После всеобщих выборов кандидатам «старой гвардии» удалось завоевать лишь несколько мест; либеральные ассоциации на местах заклеймили мистера Ллойд Джорджа, его сторонников и все их дела; а мистер Асквит вернулся в Палату в качестве депутата от Пейсли. Либеральная партия, однако, расколота как никогда прежде; а автократическое министерство утвердилось настолько прочно, что, хотя никто не может защищать его дурное правление, никто не в силах сдвинуть его с места. Коалиционные либералы, расставшиеся со своим старым лидером в отчаянии или отвращении, не могут быть отколоты; столь безрассудно разбитая партия не подлежит реконструкции; и пока оппозиция остается немногочисленной и бессильной во всем, кроме голоса, странные попутчики по коалиции с комфортом цепляются за то, что имеют, дабы худшая участь не постигла их. Предпринимались попытки «сплавить» либералов и консерваторов в единый постоянный союз, и хотя организации вне стен Палаты отказываются смешиваться, министры внутри нее ухитрились отбросить старые излюбленные догмы, некогда стравливавшие людей и партии.

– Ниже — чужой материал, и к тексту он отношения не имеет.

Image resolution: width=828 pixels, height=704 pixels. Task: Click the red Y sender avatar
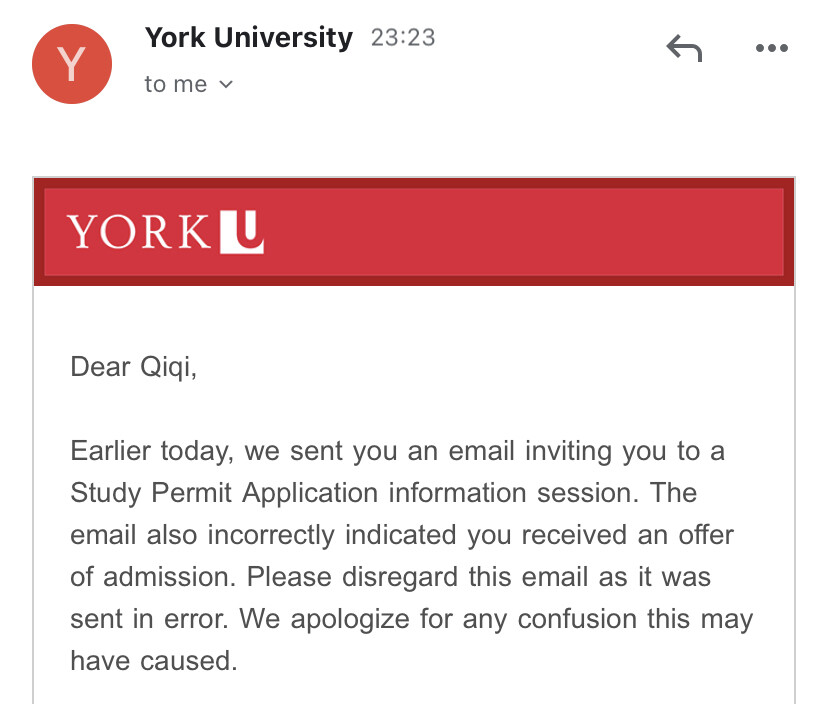(x=72, y=63)
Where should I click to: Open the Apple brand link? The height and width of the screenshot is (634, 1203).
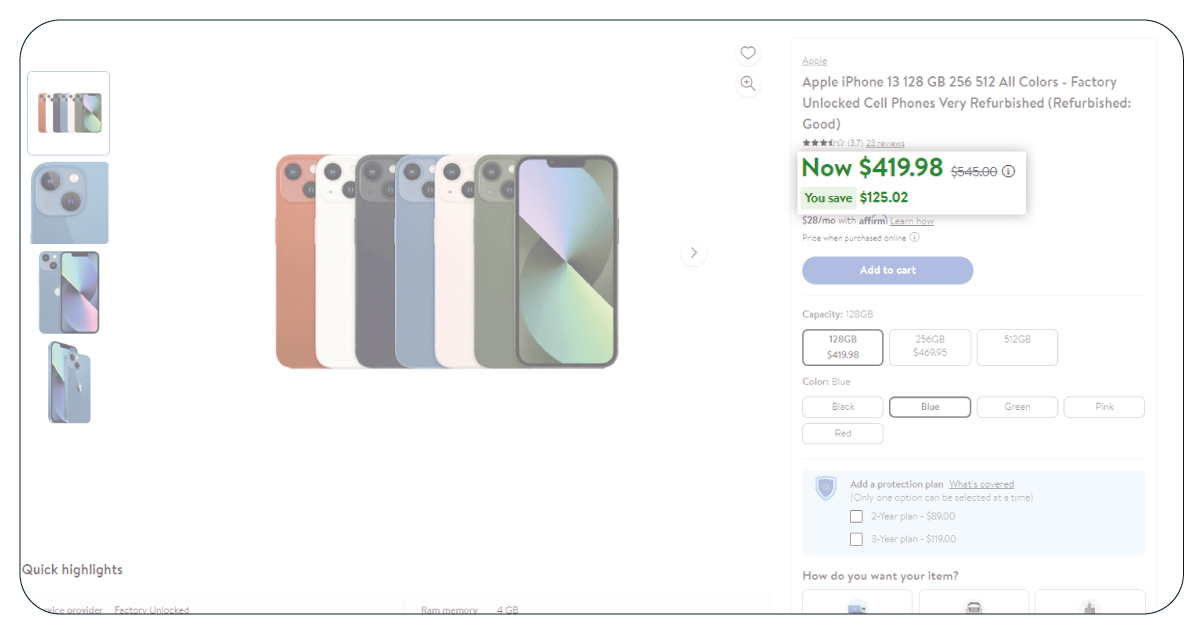click(x=814, y=61)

Кадровый состав министерства заслуживает краткого рассмотрения. Оно состояло из либералов и консерваторов, старых и молодых государственных деятелей в примерно равных пропорциях; в него входило пару человек, таких как мистер Фишер и сэр Роберт Хорн, которые были новичками в политической жизни и являлись первоклассными администраторами, нежели первоклассными партийными деятелями: хотя коалиция счастлива возможностью черпать кадры из двух источников политических талантов, ей меньше повезло в том, что приходится признавать два партийных долга вместо одного, и второе министерство мистера Ллойд Джорджа содержало, пожалуй, больше людей третьего разряда, чем любое другое в современной истории; эксперимент по предоставлению постов «деловым людям» не увенчался безусловным успехом, и вскоре лишь сэр Эрик Геддес остался в зарождающемся ведомстве, где был избавлен от неизбежных, пожалуй, трений, возникающих, когда деловой человек сталкивается с государственными служащими. Лейбористы вышли из коалиции; ирландские депутаты, за исключением сэра Эдварда Карсона, в нее так и не входили. Когда в 1916 году формировался первый кабинет, двумя наиболее ожесточенно критикуемыми назначениями стали назначения лорда Керзона и лорда Милнера, в отношении которых чувствовалось, что они потерпели неудачу соответственно в Индии и Южной Африке и враждебны тем идеалам демократии и национализма, ради которых теоретически велась война; добавлялось, что лорд Милнер имеет немецкое происхождение. Теперь их никто не критикует, ибо национализм и демократия утратили общественный интерес; но циник, помнящий о прежних партийных расколах, может улыбнуться при виде того, как лорд Керзон Кедлстонский занимает пост при мистере Ллойд Джордже из Крисита.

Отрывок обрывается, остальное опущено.